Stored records
══════════════════════════════
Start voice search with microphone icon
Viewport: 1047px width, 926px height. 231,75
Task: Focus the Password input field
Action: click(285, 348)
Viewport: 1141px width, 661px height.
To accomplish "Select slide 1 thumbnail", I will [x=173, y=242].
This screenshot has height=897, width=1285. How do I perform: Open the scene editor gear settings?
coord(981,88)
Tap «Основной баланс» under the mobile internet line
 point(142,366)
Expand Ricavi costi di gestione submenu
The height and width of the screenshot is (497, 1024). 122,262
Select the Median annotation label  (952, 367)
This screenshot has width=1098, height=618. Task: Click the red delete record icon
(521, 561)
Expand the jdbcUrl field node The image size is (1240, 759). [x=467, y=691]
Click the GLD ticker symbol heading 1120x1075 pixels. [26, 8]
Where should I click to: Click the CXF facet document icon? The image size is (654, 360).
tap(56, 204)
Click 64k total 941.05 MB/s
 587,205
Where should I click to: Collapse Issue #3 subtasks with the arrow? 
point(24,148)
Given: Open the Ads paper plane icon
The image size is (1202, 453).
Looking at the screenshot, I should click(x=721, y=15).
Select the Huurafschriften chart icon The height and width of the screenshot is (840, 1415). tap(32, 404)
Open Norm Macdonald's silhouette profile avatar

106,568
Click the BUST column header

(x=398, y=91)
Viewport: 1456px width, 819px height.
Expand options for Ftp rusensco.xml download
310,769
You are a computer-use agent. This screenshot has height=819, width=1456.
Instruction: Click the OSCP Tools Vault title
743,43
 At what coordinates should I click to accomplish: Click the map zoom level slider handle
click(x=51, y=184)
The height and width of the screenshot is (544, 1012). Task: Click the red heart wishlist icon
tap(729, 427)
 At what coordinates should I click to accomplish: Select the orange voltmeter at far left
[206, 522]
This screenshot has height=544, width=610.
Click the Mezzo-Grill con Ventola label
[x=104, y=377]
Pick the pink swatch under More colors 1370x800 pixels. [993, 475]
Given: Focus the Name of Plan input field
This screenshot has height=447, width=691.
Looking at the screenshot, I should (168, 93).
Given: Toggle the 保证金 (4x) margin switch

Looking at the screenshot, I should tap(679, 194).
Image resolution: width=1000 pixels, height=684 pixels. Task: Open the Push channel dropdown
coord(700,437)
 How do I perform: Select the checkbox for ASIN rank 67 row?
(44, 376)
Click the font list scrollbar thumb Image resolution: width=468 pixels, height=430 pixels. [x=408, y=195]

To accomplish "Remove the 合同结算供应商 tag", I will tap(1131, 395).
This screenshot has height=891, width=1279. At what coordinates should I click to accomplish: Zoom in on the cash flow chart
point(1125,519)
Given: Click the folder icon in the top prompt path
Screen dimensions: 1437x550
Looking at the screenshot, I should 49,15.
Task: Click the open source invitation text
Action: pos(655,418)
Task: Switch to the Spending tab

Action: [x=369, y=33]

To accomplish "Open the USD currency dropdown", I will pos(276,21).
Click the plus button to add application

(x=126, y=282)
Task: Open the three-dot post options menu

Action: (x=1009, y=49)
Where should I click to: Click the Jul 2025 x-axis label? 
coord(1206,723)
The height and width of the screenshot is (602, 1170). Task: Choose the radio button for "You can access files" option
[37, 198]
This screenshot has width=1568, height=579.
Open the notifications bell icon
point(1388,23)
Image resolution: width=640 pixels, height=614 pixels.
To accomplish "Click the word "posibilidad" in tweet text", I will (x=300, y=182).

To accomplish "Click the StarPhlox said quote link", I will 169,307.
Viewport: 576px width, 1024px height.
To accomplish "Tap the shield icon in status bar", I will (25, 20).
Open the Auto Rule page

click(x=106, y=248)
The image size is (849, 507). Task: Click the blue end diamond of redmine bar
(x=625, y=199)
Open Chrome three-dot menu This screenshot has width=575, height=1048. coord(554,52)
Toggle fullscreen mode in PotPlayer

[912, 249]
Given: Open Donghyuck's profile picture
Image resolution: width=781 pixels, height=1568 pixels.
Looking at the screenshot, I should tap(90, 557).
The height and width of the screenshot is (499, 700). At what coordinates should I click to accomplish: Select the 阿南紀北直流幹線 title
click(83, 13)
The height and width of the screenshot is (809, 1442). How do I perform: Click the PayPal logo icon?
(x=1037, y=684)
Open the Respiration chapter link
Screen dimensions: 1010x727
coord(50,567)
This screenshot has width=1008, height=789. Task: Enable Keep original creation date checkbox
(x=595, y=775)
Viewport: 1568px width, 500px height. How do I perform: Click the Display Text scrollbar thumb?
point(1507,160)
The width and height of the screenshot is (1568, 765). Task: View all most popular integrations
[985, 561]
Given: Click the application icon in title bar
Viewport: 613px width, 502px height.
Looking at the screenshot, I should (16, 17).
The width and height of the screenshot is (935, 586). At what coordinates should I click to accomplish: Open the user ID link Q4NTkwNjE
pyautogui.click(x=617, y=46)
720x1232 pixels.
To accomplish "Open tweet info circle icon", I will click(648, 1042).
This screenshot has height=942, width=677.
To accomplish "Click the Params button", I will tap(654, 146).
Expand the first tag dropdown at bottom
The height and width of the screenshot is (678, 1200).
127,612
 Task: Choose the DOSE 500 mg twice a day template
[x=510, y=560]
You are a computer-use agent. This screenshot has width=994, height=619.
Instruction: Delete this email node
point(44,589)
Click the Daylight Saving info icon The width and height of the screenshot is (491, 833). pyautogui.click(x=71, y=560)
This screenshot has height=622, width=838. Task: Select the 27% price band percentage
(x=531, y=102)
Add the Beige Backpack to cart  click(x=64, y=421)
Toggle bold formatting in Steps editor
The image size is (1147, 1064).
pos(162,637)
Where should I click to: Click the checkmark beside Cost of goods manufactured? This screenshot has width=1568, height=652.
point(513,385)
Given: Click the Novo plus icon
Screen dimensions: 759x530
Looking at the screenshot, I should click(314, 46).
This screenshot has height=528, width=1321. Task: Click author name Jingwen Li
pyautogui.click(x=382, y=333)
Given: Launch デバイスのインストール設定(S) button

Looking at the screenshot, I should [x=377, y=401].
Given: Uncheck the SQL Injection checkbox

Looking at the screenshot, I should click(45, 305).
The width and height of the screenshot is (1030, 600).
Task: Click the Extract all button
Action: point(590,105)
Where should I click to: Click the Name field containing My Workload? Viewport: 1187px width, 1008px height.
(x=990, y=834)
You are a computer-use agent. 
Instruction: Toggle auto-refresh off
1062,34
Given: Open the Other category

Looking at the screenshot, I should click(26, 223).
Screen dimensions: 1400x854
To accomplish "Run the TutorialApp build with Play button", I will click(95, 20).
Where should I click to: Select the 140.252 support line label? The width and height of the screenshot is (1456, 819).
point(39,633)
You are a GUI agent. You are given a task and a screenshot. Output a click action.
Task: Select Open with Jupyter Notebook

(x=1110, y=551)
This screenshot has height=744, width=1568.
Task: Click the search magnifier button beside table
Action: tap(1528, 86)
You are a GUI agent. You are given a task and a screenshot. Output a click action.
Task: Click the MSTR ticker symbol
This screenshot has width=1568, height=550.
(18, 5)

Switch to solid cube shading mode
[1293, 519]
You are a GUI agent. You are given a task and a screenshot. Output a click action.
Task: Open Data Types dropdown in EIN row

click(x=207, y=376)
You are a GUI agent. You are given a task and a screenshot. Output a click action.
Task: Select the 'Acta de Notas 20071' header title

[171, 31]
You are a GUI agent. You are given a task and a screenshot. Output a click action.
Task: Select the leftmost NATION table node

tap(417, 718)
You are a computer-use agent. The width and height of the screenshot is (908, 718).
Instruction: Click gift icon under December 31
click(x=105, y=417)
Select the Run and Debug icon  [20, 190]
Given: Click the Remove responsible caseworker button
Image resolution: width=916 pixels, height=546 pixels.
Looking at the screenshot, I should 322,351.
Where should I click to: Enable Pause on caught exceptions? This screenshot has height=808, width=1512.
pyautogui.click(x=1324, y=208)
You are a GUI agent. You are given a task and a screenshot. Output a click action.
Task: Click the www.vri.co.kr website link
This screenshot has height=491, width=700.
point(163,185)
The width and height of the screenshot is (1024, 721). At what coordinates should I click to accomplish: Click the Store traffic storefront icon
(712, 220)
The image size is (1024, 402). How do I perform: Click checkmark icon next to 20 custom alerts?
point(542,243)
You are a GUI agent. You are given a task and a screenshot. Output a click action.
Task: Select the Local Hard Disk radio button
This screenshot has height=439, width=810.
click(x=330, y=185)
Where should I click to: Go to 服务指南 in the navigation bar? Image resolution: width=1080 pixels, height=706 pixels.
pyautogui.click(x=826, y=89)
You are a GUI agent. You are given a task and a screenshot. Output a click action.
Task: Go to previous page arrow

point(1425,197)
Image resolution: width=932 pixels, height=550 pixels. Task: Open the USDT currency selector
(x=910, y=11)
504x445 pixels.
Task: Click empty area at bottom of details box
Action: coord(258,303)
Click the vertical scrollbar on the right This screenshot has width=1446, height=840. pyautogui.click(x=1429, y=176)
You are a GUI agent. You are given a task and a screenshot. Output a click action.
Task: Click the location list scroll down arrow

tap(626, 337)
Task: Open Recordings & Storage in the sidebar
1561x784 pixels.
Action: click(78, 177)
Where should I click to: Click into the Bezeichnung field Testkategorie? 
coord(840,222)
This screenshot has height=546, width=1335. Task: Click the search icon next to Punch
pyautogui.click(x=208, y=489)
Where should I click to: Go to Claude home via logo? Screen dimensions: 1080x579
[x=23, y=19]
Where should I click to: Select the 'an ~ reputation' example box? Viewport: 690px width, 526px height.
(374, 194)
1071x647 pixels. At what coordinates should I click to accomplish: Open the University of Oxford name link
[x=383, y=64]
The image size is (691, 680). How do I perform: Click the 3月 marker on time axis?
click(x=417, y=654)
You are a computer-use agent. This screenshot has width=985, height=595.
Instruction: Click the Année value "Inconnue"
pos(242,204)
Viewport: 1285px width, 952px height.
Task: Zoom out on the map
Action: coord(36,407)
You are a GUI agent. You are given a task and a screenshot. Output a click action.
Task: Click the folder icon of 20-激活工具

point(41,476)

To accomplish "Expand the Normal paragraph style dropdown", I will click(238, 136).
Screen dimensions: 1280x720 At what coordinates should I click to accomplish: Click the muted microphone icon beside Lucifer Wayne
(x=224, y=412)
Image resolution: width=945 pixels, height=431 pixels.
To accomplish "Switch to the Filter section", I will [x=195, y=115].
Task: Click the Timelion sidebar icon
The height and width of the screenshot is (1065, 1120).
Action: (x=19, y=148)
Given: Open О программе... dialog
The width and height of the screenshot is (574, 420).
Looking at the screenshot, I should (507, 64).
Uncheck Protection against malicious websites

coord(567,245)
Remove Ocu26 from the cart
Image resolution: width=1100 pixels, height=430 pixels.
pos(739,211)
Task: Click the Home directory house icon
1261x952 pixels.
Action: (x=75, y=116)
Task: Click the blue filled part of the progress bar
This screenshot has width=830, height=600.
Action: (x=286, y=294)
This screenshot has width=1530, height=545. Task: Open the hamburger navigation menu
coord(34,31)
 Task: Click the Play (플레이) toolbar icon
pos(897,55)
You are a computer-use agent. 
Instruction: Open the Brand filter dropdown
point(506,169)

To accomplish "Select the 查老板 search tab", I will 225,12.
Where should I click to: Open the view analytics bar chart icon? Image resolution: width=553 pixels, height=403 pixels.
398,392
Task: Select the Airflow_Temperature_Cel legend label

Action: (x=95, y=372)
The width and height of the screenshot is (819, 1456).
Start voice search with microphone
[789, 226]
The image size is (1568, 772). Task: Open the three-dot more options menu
══════════════════════════════
* _EXERCISE REQUIREMENTS_
Copy out the lines of the listing above verbatim, beginning at the line that contains "Where should I click to: Go to 服务指南" and stopping after the line that contains "point(1425,197)".

* _EXERCISE SOLUTION_
Where should I click to: Go to 服务指南 in the navigation bar? Image resolution: width=1080 pixels, height=706 pixels.
pyautogui.click(x=826, y=89)
You are a GUI agent. You are given a task and a screenshot. Output a click action.
Task: Go to previous page arrow

point(1425,197)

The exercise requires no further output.